У самой палатки его нагнал Грауфф. Вдвоем они быстро выдавили из полостей газ, сложили ткань в аккуратный прямоугольный тючок, упаковали рюкзаки. У Бурлаки рюкзак получился самым объемистым, ему пришлось запихнуть туда и контейнер с убитым зверем. Почти не разговаривая, сели поесть перед дорогой. На душе у всех троих было тягостно.
«Нам всем стыдно, — подумал Грауфф, — не то за других, не то за себя». Он еще раз попытался разрядить атмосферу.
— Послушайте, друзья, неужели мы вот так закончим нашу охоту? Из–за одного–единственного зверька…

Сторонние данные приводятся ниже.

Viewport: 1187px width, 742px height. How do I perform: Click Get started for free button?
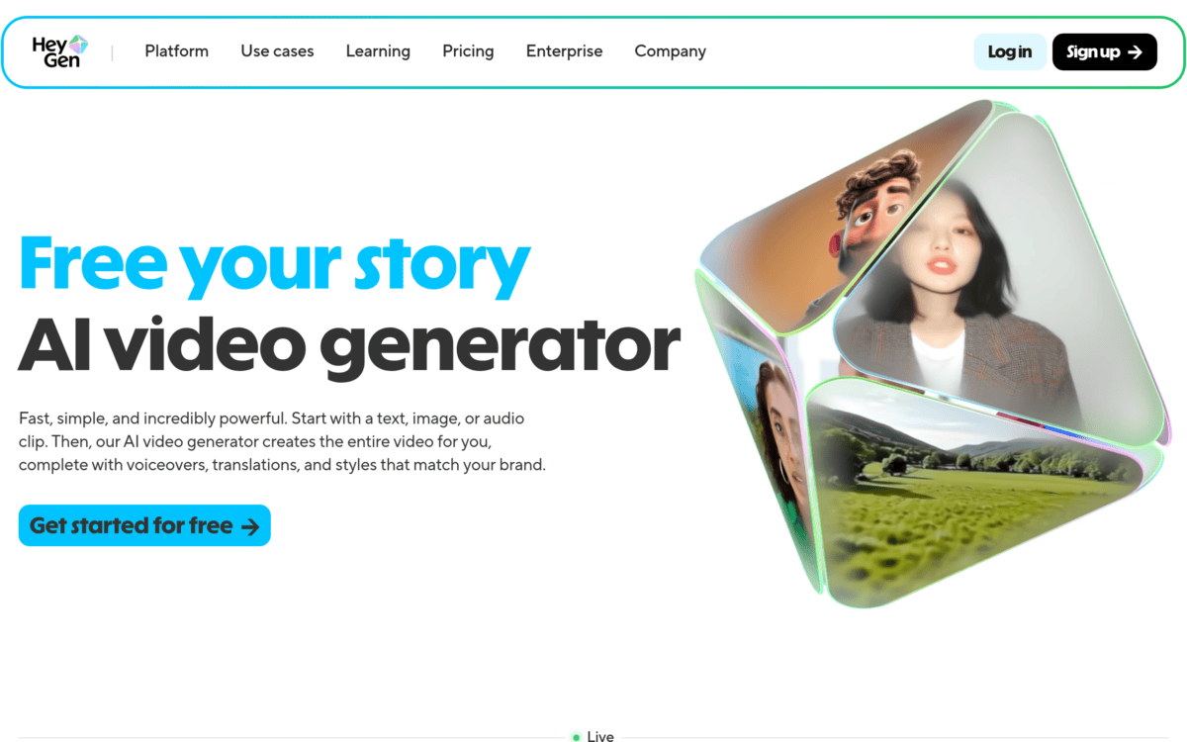(144, 525)
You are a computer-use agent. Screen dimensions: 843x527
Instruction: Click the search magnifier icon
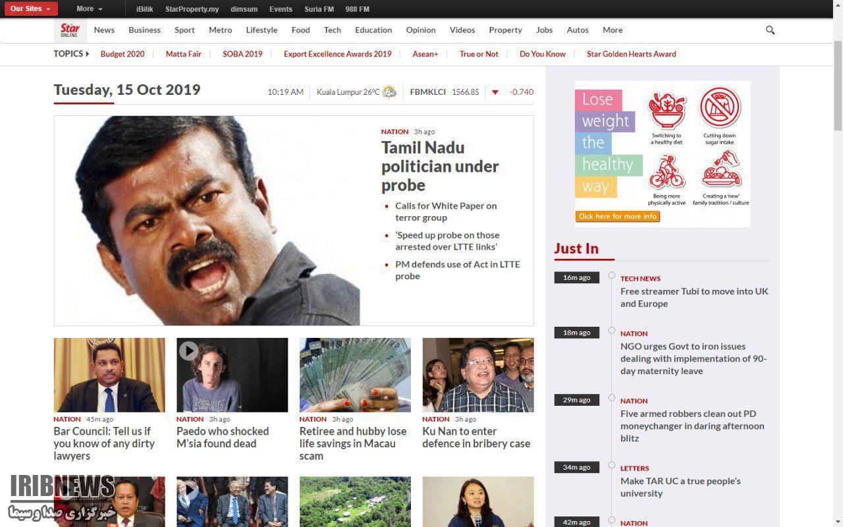(770, 30)
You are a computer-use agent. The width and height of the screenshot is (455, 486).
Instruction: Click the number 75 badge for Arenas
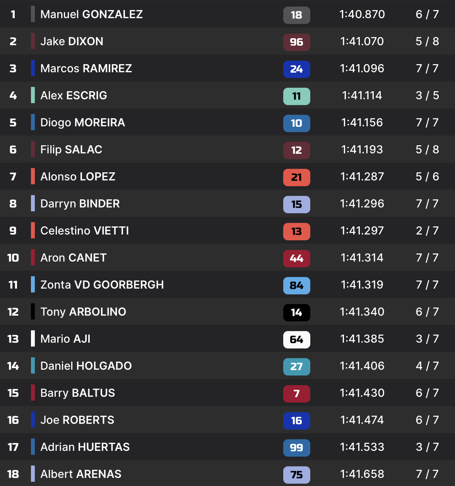tap(296, 475)

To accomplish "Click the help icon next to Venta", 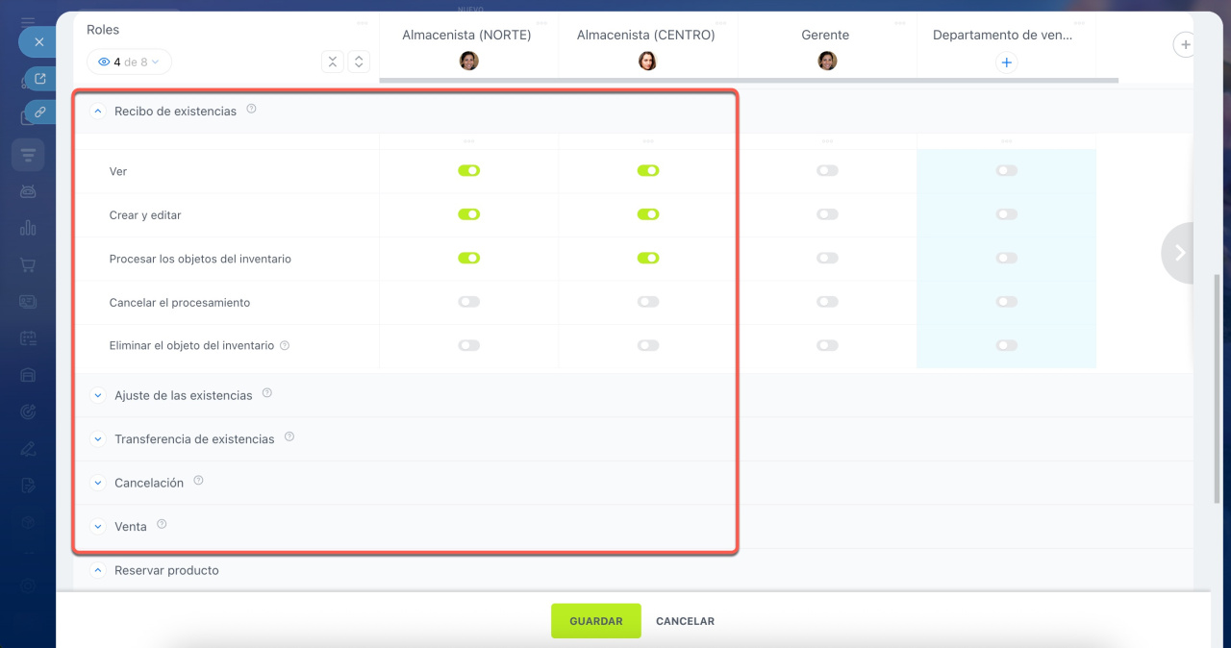I will click(162, 525).
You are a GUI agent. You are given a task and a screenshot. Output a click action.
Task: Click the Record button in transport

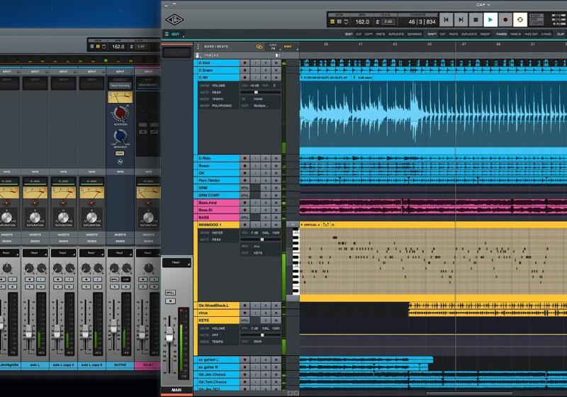(x=505, y=21)
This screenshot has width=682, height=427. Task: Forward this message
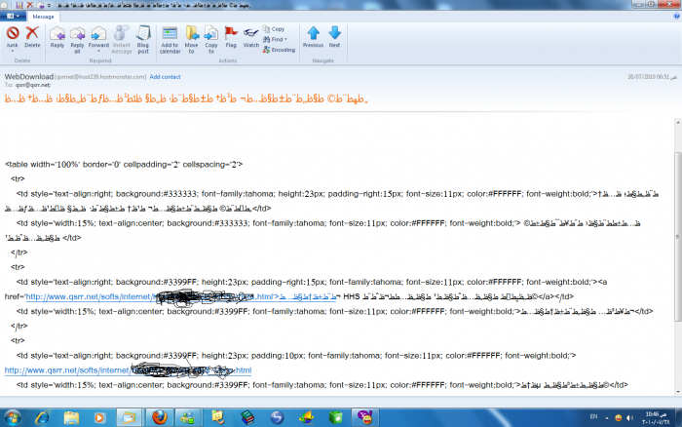pyautogui.click(x=98, y=36)
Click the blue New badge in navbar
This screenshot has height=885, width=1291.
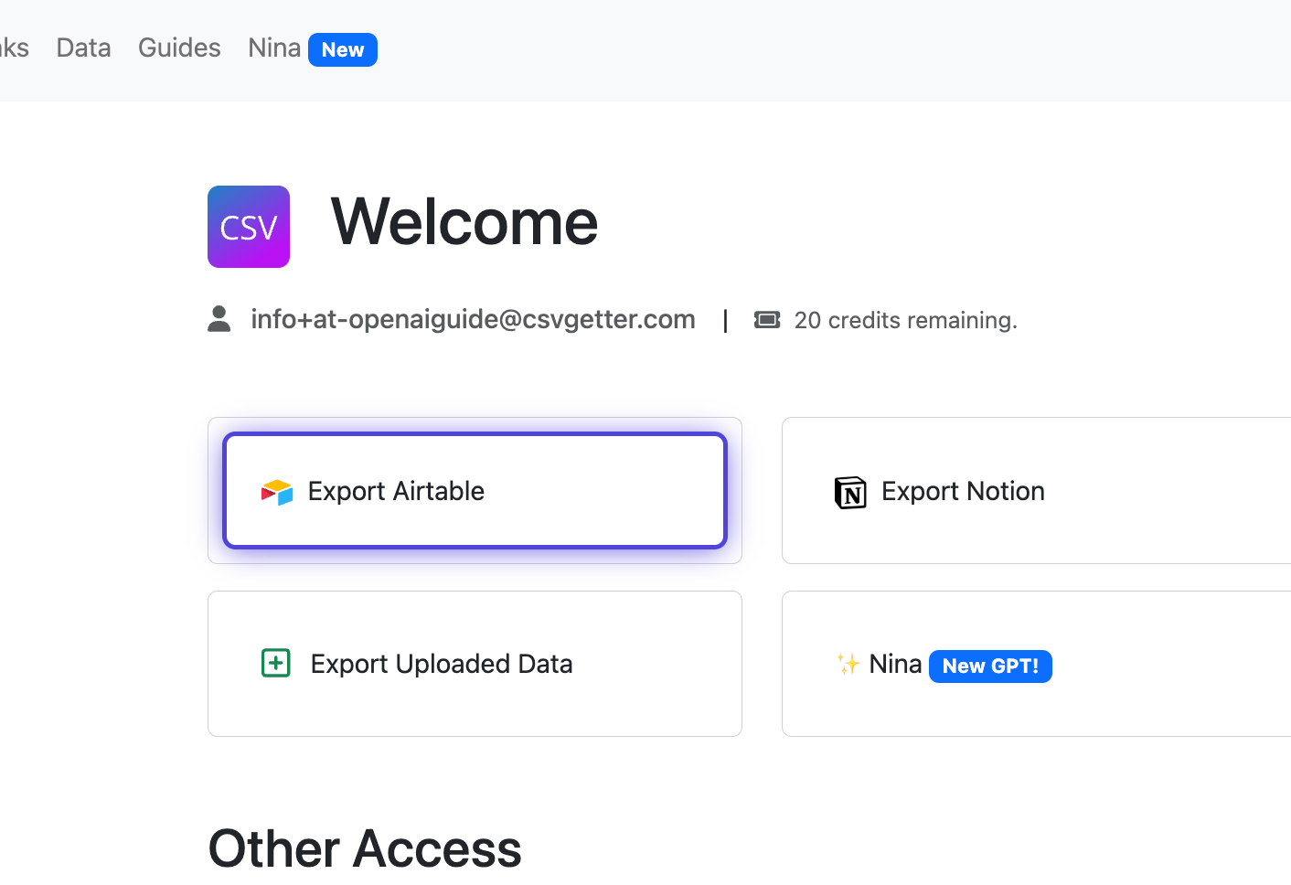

— Да поймите вы, наконец, — взорвался Стас, — что он, может, и вправду был один–единственный. Я никогда не встречал таких, не слышал о них. Об этом животном я ничего — вы слышите, ни–че–го! — не знаю. Зато я знаю другое. Я знаю, что никто не знает, как часто и каким образом анторгские животные размножаются. Мы восемнадцать лет на этой планете, и никто еще ни разу не видел ни беременной самки, ни самки вообще, поскольку у них нет самок и самцов, а есть одинаковые стерильные взрослые особи. И никто не видел новорожденных детенышей, или птенцов, или яиц, или куколок, а это значит, они размножаются очень редко, и потому не исключено, что целый вид может состоять всего из нескольких особей, а может, только из одной. И что, если именно такую особь вы сегодня, развлекаясь, убили? — Стас перевел дух после своей тирады, обвел взглядом притихших охотников. — Все. Двинулись, — скомандовал он и взялся за лямку рюкзака.
…Некоторое время они шли молча, держась друг от друга на расстоянии, и только треск ветвей позади говорил Стасу, что его «экскурсанты» не отстали.
Злость в нем уже поостыла, и теперь, отмеряя шаг за шагом по зеленому редколесью, Стас размышлял, как быть дальше с завкосмопортом. Конечно, писать жалобу в Общество охотников он не станет, но припугнуть его будет не лишним. А за компанию с ним и Ларго. Чтобы раз и навсегда покончить со «спецпрогулками»…
Ход его мыслей прервал возглас Бурлаки, в котором явственно слышалось смешанное с ужасом изумление.
— Стас, Глен! Что это? Быстрее сюда!
Когда Стас подбежал, Бурлака и Грауфф плечо к плечу стояли на небольшой травянистой поляне и, застыв на месте, смотрели на что–то, скрытое от Стаса их спинами. Стас нетерпеливо протиснулся между ними и замер, пораженный увиденным.
На поляне, поперек высокого корневища, словно переломившись о него, мордой вверх лежал большой, той же породы, что и Ксют, шимпанзе. Грудь его от диафрагмы до горла была вскрыта, будто ее пропахал какой–то жуткий плуг. Из страшной раны торчали белесые концы ребер, трава вокруг была забрызгана уже запекшейся кровью. Над мертвым животным озабоченно гудел рой крупных, как пчелы, мух.
Глава 6
— Кто это сделал? — неожиданно громко спросил Стас и тут же понял, что сказал глупость. Ни Грауфф, ни Бурлака не могли совершить это бессмысленное убийство. — Простите, — сказал он, — я сам не знаю, что говорю. Не могу поверить… Глен, пойдемте поглядим, в чем дело. — Они подошли к изуродованному трупу обезьяны.
Доктор опустился на колено, осмотрел рану.
— Да, строение тела действительно сходно с земным. Те же сосуды, костная основа, нервные волокна, лимфа, кровь… Рана, несомненно, нанесена достаточно тупым, но все же режущим орудием. Давно я не видел так стопроцентно вскрытой грудной клетки. Кости не поломаны, а, скорее, прорублены. Знаете, это можно было, наверное, сделать давно не точенным топором.